Lewat Peraturan Presiden Nomor 74 Tahun 2013, pemerintah telah membagi jenis alkohol dan membuat golongan miras yang dapat didistribuskan dan dikonsumsi masyarakat. Jenis alkohol yang aman dan dapat dikonsumsi itu dibatasi pada jenis etanol. Dibandingkan jenis alkohol lainnya, etanol tak bersifat toksik atau meracuni meskipun jika dikonsumsi dalam jumlah banyak dan dalam jangka panjang tetap dapat mengganggu kesehatan tubuh.
Minuman itu dibagi lagi menjadi tiga golongan. Golongan A merupakan minuman beralkohol dengan kadar 5 persen, golongan B mengandung 5-20 persen, dan golongan C mengandung 20-50 persen. Golongan A itu banyak dijumpai pada bir, sedangkan golongan B dapat dijumpai pada minuman anggur, dan golongan C biasanya dijumpai pada wiski.
Distribusinya pun diperketat lagi dengan diterapkannya biaya cukai yang berbeda untuk setiap golongan miras, dan itu masih dibedakan lagi antara miras produksi lokal dan yang impor. Miras lokal itu dikenai cukai Rp 13.000 per liter untuk golongan A, Rp 33.000 per liter untuk golongan B, dan Rp 80.000 per liter untuk golongan C. Sementara miras impor dikenai cukai Rp 13.000 untuk golongan A, Rp 44.000 per liter untuk golongan B, dan Rp 139.000 untuk golongan C.
Di pasaran kita dapat menjumpai bahwa harga jual bir kaleng isi 330 mililiter itu setidaknya Rp 20.000, dan yang seliter bisa mencapai Rp 50.000. Miras impor untuk golongan C itu harganya jauh lebih mahal lagi, setidaknya Rp 900.000 hingga jutaan rupiah untuk setiap botol isi 750 ml hingga 1 liter. Sementara miras oplosan yang diracik dengan menggunakan metanol, alkohol teknik untuk kepentingan industri dan bersifat toksik itu dipasarkan Rp 15.000 untuk 600 ml dan Rp 25.000 untuk 1 liter. Harga yang jauh lebih murah dibandingkan bir sekalipun.

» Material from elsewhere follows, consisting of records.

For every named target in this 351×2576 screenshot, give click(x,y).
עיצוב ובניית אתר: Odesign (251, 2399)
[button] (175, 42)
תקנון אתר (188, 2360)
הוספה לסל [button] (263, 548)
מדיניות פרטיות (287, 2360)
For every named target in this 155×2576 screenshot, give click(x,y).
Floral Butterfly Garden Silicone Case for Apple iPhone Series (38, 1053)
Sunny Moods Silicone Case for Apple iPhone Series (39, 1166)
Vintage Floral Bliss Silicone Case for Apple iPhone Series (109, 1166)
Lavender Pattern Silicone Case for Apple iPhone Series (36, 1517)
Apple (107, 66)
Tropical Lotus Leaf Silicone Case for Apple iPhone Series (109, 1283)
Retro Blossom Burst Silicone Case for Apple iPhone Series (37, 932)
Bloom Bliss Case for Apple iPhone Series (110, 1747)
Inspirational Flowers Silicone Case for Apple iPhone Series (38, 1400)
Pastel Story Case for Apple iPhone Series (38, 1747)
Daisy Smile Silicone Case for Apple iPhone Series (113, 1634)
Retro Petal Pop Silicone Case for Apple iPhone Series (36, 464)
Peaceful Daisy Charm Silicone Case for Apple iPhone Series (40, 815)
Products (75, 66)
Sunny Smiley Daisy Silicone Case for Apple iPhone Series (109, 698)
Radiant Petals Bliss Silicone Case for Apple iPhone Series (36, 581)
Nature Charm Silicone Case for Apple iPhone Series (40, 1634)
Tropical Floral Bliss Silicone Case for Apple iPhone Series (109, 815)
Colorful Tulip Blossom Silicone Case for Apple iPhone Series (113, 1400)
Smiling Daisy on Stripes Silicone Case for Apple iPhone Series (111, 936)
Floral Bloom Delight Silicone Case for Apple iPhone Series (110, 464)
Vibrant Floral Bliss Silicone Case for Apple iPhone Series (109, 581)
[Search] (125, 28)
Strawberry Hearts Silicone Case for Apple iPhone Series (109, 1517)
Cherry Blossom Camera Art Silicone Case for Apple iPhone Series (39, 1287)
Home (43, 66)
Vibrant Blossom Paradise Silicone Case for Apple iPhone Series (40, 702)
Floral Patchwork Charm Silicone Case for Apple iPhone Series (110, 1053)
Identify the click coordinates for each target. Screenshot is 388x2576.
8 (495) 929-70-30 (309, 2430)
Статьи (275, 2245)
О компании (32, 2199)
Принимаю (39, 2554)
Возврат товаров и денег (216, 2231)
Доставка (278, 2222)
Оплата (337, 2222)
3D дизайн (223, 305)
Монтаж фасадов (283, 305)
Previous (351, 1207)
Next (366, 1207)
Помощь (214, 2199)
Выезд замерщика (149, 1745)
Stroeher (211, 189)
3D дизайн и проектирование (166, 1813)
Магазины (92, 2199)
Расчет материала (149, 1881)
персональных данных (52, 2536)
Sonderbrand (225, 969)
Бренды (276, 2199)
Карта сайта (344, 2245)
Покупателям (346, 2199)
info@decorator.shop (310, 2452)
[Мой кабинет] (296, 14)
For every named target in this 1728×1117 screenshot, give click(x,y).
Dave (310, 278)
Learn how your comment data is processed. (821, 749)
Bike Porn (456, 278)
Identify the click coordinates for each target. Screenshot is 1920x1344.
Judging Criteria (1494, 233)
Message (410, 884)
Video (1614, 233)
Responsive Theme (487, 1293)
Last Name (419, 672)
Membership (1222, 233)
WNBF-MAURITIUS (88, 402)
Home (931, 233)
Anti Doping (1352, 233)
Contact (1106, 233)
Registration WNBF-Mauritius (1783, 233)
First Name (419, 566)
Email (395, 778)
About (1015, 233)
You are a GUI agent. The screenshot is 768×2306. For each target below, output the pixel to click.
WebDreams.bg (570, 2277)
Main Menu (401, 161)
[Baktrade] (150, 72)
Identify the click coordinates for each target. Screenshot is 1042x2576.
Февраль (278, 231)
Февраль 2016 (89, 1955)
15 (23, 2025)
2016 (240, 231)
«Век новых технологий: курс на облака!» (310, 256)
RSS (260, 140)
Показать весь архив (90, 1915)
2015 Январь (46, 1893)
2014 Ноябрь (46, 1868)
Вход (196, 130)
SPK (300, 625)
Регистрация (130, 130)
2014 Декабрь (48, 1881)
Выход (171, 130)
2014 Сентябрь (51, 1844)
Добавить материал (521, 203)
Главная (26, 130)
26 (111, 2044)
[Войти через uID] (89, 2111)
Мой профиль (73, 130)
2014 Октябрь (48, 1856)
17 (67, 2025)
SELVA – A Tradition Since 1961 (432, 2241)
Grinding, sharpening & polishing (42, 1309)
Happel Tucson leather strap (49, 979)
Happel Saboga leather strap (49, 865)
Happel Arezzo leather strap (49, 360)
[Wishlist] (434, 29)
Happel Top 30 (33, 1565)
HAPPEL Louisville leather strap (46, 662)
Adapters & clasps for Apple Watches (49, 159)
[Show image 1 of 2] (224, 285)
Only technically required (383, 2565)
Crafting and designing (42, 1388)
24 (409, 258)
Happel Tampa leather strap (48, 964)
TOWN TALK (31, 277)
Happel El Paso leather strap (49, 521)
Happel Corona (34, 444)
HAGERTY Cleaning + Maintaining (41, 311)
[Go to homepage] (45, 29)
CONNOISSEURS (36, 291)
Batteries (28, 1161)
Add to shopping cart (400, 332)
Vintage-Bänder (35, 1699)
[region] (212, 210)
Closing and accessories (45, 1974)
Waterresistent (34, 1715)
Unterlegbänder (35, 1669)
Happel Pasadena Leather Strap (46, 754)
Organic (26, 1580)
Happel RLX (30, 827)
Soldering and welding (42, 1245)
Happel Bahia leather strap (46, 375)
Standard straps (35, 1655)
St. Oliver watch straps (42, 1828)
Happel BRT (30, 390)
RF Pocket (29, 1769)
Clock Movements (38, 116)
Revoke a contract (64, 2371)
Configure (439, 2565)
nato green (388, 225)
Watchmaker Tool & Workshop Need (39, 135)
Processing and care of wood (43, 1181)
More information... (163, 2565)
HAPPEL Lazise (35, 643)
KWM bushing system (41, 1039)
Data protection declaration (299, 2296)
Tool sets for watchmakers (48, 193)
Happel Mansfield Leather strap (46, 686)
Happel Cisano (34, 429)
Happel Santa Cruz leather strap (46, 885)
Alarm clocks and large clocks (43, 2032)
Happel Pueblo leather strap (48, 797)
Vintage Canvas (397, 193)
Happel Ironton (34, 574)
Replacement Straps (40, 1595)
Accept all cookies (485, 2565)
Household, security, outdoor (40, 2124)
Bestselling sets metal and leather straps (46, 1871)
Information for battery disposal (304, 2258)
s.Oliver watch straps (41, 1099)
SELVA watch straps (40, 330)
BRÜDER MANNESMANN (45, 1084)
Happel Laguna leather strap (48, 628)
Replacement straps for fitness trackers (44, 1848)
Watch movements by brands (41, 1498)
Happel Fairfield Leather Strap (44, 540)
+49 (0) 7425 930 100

”Kami melihat ada kalangan yang kesulitan mengakses minuman beralkohol yang legal karena lokasi distribusinya yang terbatas dan harganya yang tidak terjangkau. Akhirnya mereka mencari substitusi dengan membuat minuman oplosan dengan zat berbahaya tanpa takaran yang jelas,” ujar Ketua Grup Industri Minuman Malt Indonesia (GIMMI) Bambang Britono, pekan lalu.
Dari cukai yang dipungut itu, pada 2017 negara mendapatkan pendapatan cukai dari minuman beralkohol mencapai Rp 5,27 triliun dari produk dalam negeri dan Rp 287 miliar dari produk impor.
Tidak hanya dikenai cukai, pengusaha minuman beralkohol juga dipersulit distribusinya. Sejak diberlakukannya Peraturan Menteri Perdagangan Nomor 6 Tahun 2015 tentang Pengendalian dan Pengawasan terhadap Pengadaan, Peredaran, dan Penjualan Minuman Beralkohol, distribusi minuman beralkohol golongan A atau bir dilarang didistribusikan ke gerai-gerai ritel. Golongan A hanya bisa dijual di supermarket, restoran, dan hotel yang telah berizin seperti halnya minuman beralkohol golongan B dan C.
Bambang menjelaskan, pasar dari minimal beralkohol golongan A adalah kalangan menengah. Namun, kini mereka kesulitan membeli minuman golongan A itu karena kini dijual di toko yang juga menjual minuman golongan B dan golongan C yang pasarnya adalah kalangan atas.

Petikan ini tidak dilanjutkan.